=== Section Start ===

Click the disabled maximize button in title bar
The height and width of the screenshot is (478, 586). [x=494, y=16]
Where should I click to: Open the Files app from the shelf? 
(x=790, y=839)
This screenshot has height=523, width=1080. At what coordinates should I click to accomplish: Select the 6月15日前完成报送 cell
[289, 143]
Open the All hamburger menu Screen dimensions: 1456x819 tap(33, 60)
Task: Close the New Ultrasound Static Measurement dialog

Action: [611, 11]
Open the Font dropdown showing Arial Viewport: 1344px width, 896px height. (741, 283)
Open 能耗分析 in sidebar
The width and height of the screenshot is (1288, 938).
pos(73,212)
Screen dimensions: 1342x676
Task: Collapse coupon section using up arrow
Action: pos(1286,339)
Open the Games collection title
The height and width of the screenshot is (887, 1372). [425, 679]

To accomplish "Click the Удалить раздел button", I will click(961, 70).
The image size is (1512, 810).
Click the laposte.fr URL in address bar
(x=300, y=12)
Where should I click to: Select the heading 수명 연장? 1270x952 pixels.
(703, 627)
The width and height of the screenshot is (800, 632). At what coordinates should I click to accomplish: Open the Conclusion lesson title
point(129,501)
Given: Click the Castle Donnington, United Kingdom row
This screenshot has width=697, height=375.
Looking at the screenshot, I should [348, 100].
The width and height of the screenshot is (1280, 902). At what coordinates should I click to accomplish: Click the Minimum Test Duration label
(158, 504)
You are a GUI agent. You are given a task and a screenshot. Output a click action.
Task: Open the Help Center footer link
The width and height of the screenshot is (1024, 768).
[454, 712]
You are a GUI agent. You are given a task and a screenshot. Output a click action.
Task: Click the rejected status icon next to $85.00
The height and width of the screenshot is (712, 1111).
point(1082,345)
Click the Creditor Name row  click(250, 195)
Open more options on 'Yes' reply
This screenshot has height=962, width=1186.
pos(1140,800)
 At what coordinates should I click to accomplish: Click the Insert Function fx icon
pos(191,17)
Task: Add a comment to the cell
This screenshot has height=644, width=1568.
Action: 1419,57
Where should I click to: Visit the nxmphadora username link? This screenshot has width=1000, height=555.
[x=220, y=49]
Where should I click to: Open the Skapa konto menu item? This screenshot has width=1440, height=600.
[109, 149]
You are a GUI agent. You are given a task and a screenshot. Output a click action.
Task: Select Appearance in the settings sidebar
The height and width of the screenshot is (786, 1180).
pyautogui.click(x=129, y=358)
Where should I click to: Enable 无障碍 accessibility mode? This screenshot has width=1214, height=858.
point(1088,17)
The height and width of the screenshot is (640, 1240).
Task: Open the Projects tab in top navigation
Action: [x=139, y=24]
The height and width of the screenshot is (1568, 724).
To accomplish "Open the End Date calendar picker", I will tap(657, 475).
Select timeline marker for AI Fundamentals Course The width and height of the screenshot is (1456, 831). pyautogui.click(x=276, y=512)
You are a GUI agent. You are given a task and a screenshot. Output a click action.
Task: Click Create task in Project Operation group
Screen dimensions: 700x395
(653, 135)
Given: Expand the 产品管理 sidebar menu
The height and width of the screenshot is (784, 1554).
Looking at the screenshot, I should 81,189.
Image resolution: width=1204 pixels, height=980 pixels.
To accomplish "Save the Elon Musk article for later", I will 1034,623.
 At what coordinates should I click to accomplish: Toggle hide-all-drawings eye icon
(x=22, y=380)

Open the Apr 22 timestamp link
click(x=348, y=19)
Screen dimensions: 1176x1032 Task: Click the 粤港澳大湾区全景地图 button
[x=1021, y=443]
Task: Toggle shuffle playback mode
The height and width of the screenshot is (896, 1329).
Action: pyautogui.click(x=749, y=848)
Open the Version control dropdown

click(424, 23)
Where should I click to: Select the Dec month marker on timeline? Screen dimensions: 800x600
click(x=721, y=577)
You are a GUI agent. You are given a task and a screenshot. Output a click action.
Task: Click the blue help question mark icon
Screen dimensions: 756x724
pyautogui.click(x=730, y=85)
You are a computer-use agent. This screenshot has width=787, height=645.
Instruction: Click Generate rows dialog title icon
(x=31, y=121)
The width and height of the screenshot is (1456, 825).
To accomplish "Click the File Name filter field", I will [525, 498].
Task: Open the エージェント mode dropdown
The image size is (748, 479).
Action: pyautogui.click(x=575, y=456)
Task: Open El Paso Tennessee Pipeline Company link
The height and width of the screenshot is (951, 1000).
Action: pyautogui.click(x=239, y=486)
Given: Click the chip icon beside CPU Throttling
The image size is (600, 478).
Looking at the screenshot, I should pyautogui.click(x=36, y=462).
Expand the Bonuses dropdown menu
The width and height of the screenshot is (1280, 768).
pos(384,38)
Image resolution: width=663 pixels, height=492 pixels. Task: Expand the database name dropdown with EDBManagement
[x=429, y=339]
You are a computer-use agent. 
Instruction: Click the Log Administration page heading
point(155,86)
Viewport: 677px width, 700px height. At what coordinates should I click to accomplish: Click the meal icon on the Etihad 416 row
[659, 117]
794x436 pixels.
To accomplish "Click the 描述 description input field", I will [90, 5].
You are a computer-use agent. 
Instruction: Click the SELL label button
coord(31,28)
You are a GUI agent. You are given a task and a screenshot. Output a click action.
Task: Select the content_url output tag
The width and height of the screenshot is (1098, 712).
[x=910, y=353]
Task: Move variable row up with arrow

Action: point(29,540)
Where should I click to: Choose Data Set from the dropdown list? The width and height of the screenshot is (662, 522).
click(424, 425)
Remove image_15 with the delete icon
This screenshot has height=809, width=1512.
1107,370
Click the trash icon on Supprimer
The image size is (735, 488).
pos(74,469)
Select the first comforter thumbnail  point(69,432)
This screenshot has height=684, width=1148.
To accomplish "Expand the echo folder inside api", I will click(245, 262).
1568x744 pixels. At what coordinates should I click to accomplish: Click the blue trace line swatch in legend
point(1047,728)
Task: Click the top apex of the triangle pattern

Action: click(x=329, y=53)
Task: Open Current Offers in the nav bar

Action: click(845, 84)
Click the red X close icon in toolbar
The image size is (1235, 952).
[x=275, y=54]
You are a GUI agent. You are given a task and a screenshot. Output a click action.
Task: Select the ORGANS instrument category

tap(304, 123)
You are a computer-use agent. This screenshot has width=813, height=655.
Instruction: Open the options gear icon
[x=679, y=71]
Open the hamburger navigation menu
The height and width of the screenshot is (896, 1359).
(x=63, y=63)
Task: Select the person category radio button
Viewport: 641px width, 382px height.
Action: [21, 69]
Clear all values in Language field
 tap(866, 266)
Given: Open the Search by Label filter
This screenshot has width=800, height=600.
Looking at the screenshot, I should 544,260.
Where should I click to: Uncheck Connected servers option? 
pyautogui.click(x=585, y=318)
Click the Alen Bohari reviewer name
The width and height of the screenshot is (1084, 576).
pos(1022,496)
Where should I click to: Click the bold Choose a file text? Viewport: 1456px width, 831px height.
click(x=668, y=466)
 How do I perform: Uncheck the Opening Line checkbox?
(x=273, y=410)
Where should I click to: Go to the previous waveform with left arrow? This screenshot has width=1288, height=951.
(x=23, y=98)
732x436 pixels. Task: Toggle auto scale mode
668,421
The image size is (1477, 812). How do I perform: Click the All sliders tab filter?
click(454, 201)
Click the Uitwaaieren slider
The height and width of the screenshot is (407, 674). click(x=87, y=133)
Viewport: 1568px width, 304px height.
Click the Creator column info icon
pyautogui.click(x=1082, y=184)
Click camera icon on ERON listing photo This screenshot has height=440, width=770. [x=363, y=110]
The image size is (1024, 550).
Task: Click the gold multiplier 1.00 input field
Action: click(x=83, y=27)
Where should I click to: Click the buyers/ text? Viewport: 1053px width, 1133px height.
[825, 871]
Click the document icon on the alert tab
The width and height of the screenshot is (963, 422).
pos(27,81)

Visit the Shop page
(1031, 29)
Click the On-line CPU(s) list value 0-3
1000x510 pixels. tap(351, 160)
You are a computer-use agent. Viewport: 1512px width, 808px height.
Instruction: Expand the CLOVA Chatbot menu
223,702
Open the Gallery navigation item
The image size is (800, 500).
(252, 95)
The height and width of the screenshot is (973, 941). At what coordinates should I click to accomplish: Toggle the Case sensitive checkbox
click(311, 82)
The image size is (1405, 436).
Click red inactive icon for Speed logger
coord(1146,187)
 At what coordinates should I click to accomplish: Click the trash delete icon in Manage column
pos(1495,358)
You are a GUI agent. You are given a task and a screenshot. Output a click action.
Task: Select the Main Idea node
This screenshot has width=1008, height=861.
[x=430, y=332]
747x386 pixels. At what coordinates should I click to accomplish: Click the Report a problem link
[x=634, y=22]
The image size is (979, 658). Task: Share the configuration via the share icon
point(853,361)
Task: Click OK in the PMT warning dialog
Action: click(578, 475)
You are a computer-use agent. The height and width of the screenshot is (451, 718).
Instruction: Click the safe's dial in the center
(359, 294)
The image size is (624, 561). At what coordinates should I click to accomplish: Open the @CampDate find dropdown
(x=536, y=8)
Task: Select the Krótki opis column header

=== Section End ===

» **Exercise goal**
Find the line containing "Instruction: Click the safe's", then output it and every line after it to the end of the data, exactly.

» **Task answer**
Instruction: Click the safe's dial in the center
(359, 294)
The image size is (624, 561). At what coordinates should I click to accomplish: Open the @CampDate find dropdown
(x=536, y=8)
Task: Select the Krótki opis column header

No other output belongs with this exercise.